乳児湿疹とは?
乳児湿疹とは、生後2週間頃から1歳頃までの赤ちゃんによく見られる、皮膚が赤くなる、カサカサする、ブツブツができるなどの症状を総称したものです。赤ちゃんは大人に比べて皮膚が薄く、バリア機能が未熟なため、様々な刺激を受けやすく、湿疹ができやすい状態にあります。
乳児湿疹の原因
乳児湿疹の具体的な原因は、まだはっきりと解明されていませんが、以下の要因が考えられています。
- 乾燥: 赤ちゃんの皮膚は大人に比べて水分が少なく乾燥しやすいため、外部からの刺激を受けやすく、湿疹を引き起こすことがあります。
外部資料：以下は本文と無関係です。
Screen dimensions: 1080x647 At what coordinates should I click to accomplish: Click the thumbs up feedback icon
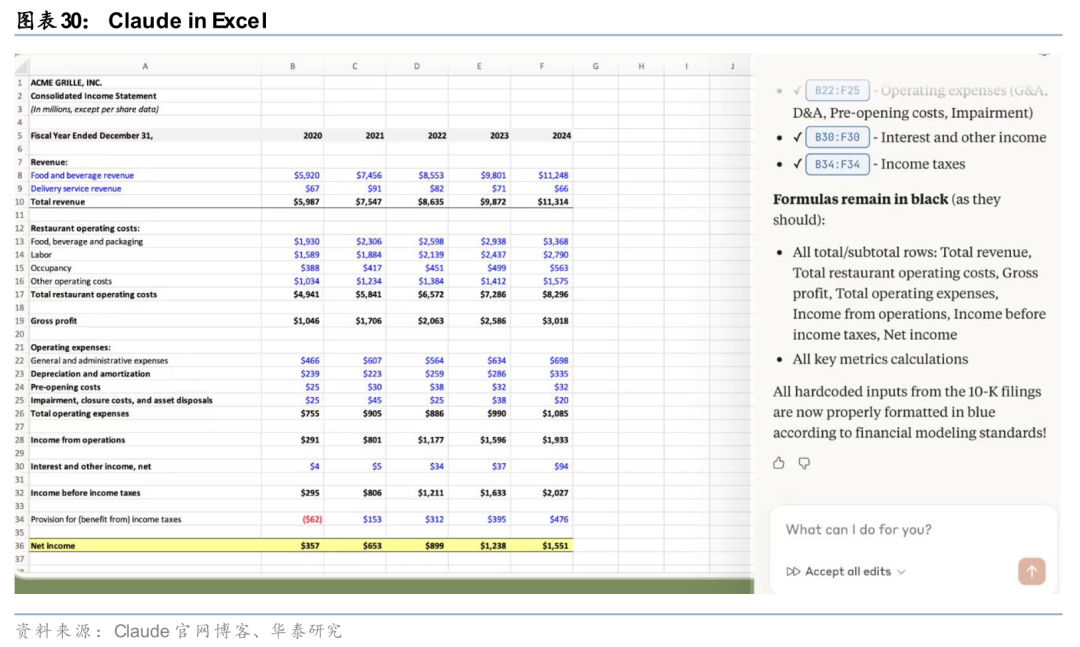pos(779,463)
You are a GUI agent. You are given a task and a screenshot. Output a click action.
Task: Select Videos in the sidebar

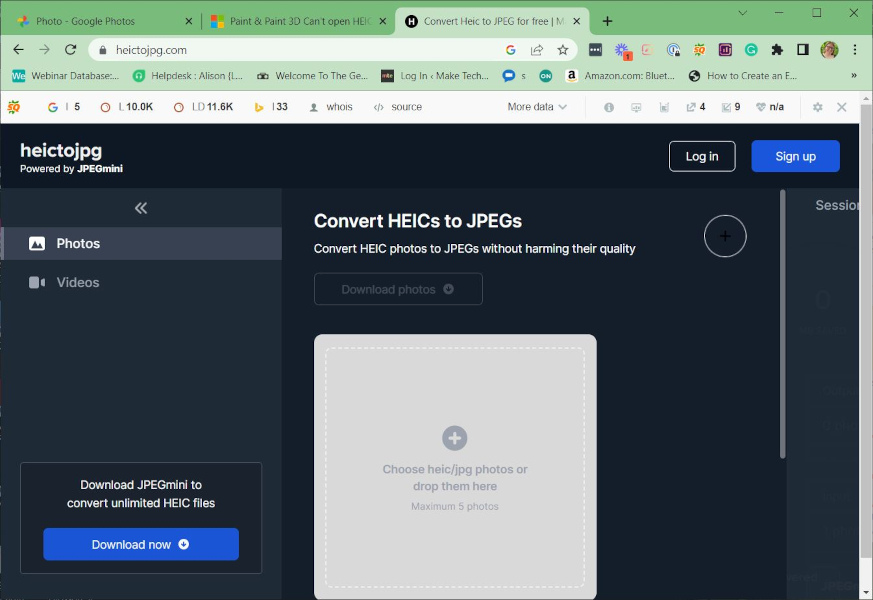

- アレルギー: 食物アレルギーやアトピー性皮膚炎が原因となる場合もあります。
- 汗: 汗をかきすぎると、皮膚が刺激され、湿疹ができることがあります。
- 摩擦: 服との摩擦や、おむつとの摩擦が原因となる場合もあります。
- 細菌や真菌の感染: Staphylococcus aureus(ブドウ球菌)などの細菌や、Candida albicans(カンジダ菌)などの真菌が感染することで、湿疹が悪化することがあります。
乳児湿疹の症状
乳児湿疹の症状は、赤ちゃんの肌の状態や原因によって異なります。
- 顔: ほっぺ、おでこ、あごなどに赤いプツプツやカサカサが現れる。
- 頭皮: 黄色いかさぶたができる(乳児脂漏性湿疹)。
- 身体: 首、腕、足などにも赤いプツプツやカサカサが現れる。
- おむつの中: おむつが当たるところに赤い発疹ができる。
乳児湿疹の治療法
乳児湿疹の治療法は、症状の程度や原因によって異なります。
- 保湿: 肌を乾燥から守り、バリア機能を回復させるために、保湿剤をこまめに塗ることが大切です。
- 清潔な状態を保つ: 汗をかいたらこまめに拭き取り、清潔な状態を保ちましょう。
- 刺激となるものを避ける: ウール製品や化学繊維の衣服は避け、綿素材の柔らかな衣服を選びましょう。
- ステロイド外用薬: 症状がひどい場合は、医師からステロイド外用薬を処方されることがあります。
- 抗ヒスタミン剤: かゆみを伴う場合は、抗ヒスタミン剤が処方されることがあります。
- 抗生物質: 細菌感染が原因の場合は、抗生物質が処方されることがあります。
乳児湿疹の予防
乳児湿疹を予防するためには、以下の点に注意しましょう。
- 保湿: 生まれた直後から、保湿剤を塗って乾燥を防ぎましょう。
- 清潔な状態を保つ: おむつはこまめに交換し、清潔な状態を保ちましょう。
- 温度・湿度の管理: 部屋の温度や湿度を適切に保ちましょう。
- 刺激となるものを避ける: 刺激の強い石鹸や入浴剤の使用は避けましょう。
- 母乳育児: 母乳には、赤ちゃんのアレルギーを防ぐ効果があると言われています。
- アレルギーの原因となる食品への注意: アレルギーが原因の場合は、アレルギーの原因となる食品を避ける必要があります。
乳児湿疹とアトピー性皮膚炎の違い
乳児湿疹とアトピー性皮膚炎は、症状が似ているため、区別が難しいことがあります。しかし、アトピー性皮膚炎は遺伝的な要素が強く、長期間にわたって繰り返す傾向があります。乳児湿疹は、適切なケアを行うことで、多くの場合、1歳頃までに自然に治癒します。
いつ病院を受診すべき?
- 赤みが広がったり、湿疹が悪化する場合は、早めに小児科を受診しましょう。
- 赤ちゃんの肌が破れてしまい、黄色い膿が出たり、熱が出たりする場合は、すぐに小児科を受診しましょう。
- 自宅でのケアで症状が改善しない場合は、小児科を受診しましょう。
まとめ
乳児湿疹は、赤ちゃんによく見られる皮膚のトラブルですが、適切なケアを行うことで、多くの場合、自然に治癒します。しかし、症状がひどい場合や、自宅でのケアで改善しない場合は、早めに小児科を受診しましょう。